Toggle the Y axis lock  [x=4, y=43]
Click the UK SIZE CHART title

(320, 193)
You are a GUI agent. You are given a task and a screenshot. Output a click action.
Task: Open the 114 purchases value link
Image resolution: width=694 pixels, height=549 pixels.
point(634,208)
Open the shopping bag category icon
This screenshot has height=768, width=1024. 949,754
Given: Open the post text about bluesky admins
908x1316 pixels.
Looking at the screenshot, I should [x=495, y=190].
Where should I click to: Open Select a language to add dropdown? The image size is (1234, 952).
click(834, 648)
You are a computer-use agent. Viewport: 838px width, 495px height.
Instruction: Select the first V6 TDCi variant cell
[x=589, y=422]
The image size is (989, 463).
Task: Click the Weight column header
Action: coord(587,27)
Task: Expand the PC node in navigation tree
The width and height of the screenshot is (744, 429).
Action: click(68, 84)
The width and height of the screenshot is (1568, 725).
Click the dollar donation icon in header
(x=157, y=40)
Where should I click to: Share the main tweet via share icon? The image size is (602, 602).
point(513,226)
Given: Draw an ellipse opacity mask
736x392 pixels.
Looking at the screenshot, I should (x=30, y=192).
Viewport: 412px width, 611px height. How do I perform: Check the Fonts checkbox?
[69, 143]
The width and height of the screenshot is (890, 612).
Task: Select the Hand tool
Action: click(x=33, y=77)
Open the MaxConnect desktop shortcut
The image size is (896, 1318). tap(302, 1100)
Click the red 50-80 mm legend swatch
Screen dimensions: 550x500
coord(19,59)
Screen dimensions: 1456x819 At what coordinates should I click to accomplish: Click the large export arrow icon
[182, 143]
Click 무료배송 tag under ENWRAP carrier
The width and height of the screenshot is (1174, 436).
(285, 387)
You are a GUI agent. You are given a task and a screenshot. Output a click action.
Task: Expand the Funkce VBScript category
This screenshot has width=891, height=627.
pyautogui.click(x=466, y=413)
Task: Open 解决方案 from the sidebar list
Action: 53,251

▸ **Description of the task**
The records above are to be repeated in full, word for word.

▸ **Answer space**
Toggle the Y axis lock  [x=4, y=43]
Click the UK SIZE CHART title

(320, 193)
You are a GUI agent. You are given a task and a screenshot. Output a click action.
Task: Open the 114 purchases value link
Image resolution: width=694 pixels, height=549 pixels.
point(634,208)
Open the shopping bag category icon
This screenshot has height=768, width=1024. 949,754
Given: Open the post text about bluesky admins
908x1316 pixels.
Looking at the screenshot, I should [x=495, y=190].
Where should I click to: Open Select a language to add dropdown? The image size is (1234, 952).
click(834, 648)
You are a computer-use agent. Viewport: 838px width, 495px height.
Instruction: Select the first V6 TDCi variant cell
[x=589, y=422]
The image size is (989, 463).
Task: Click the Weight column header
Action: coord(587,27)
Task: Expand the PC node in navigation tree
The width and height of the screenshot is (744, 429).
Action: click(68, 84)
The width and height of the screenshot is (1568, 725).
Click the dollar donation icon in header
(x=157, y=40)
Where should I click to: Share the main tweet via share icon? The image size is (602, 602).
point(513,226)
Given: Draw an ellipse opacity mask
736x392 pixels.
Looking at the screenshot, I should (x=30, y=192).
Viewport: 412px width, 611px height. How do I perform: Check the Fonts checkbox?
[69, 143]
The width and height of the screenshot is (890, 612).
Task: Select the Hand tool
Action: click(x=33, y=77)
Open the MaxConnect desktop shortcut
The image size is (896, 1318). tap(302, 1100)
Click the red 50-80 mm legend swatch
Screen dimensions: 550x500
coord(19,59)
Screen dimensions: 1456x819 At what coordinates should I click to accomplish: Click the large export arrow icon
[182, 143]
Click 무료배송 tag under ENWRAP carrier
The width and height of the screenshot is (1174, 436).
(285, 387)
You are a GUI agent. You are given a task and a screenshot. Output a click action.
Task: Expand the Funkce VBScript category
This screenshot has width=891, height=627.
pyautogui.click(x=466, y=413)
Task: Open 解决方案 from the sidebar list
Action: 53,251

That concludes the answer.